## BRIEF
Print exactly, and only, the lines from the one containing "Select the Full Screen radio button" through the last line of the records below, both included; leave out the pictures.

## Dataset entries
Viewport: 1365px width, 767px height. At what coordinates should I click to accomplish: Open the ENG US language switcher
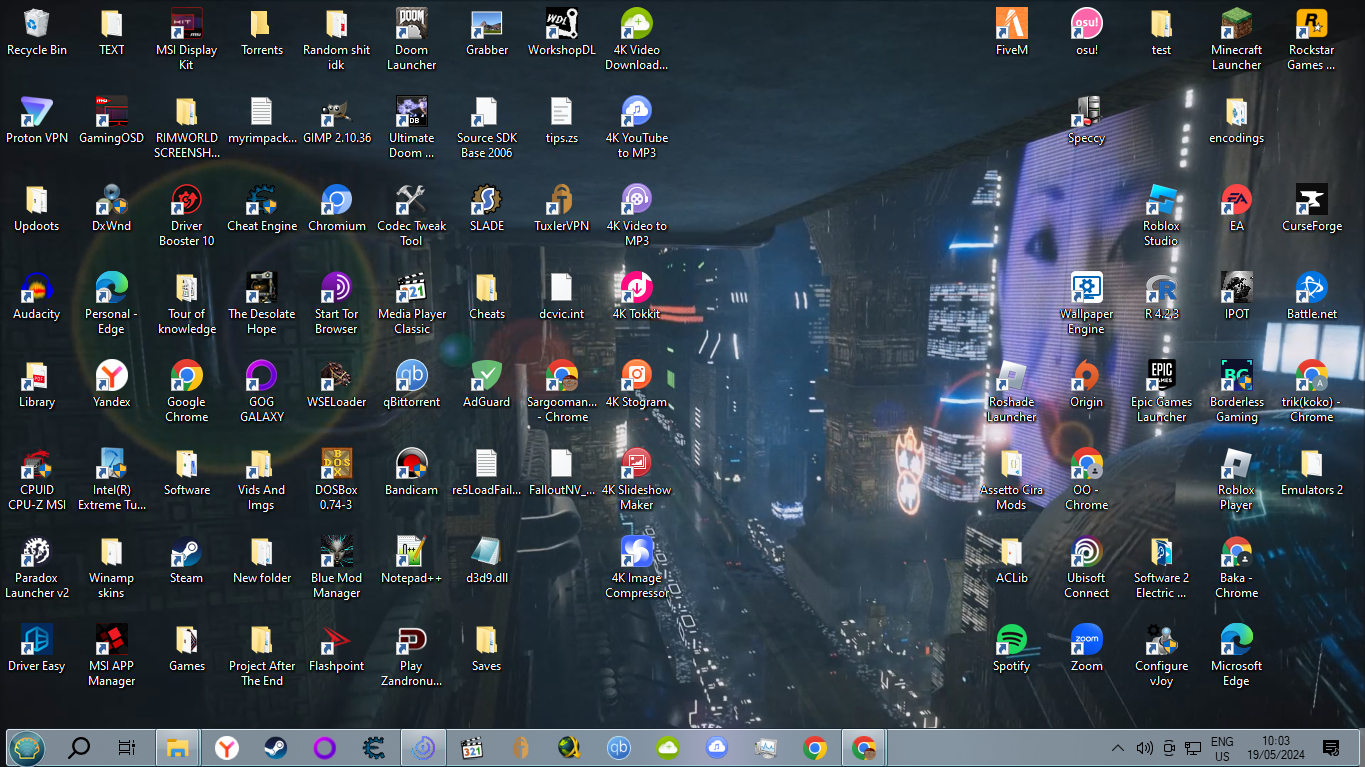point(1221,748)
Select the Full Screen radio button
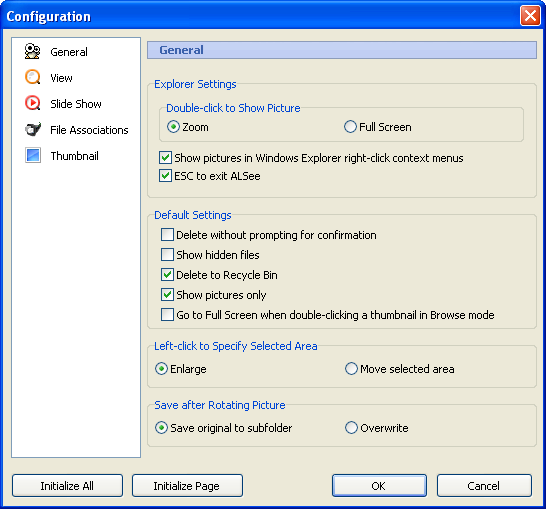Screen dimensions: 546x509 click(350, 127)
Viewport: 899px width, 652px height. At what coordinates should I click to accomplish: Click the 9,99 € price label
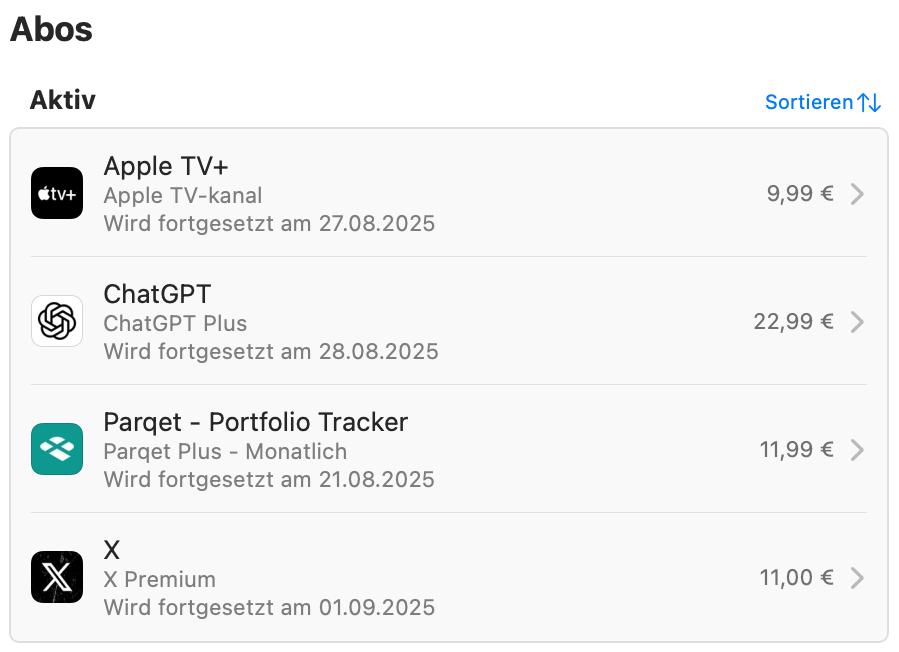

## ANSWER TO THIS EXERCISE
Select the Full Screen radio button
Screen dimensions: 546x509 click(350, 127)
Viewport: 899px width, 652px height. At what coordinates should I click to accomplish: Click the 9,99 € price label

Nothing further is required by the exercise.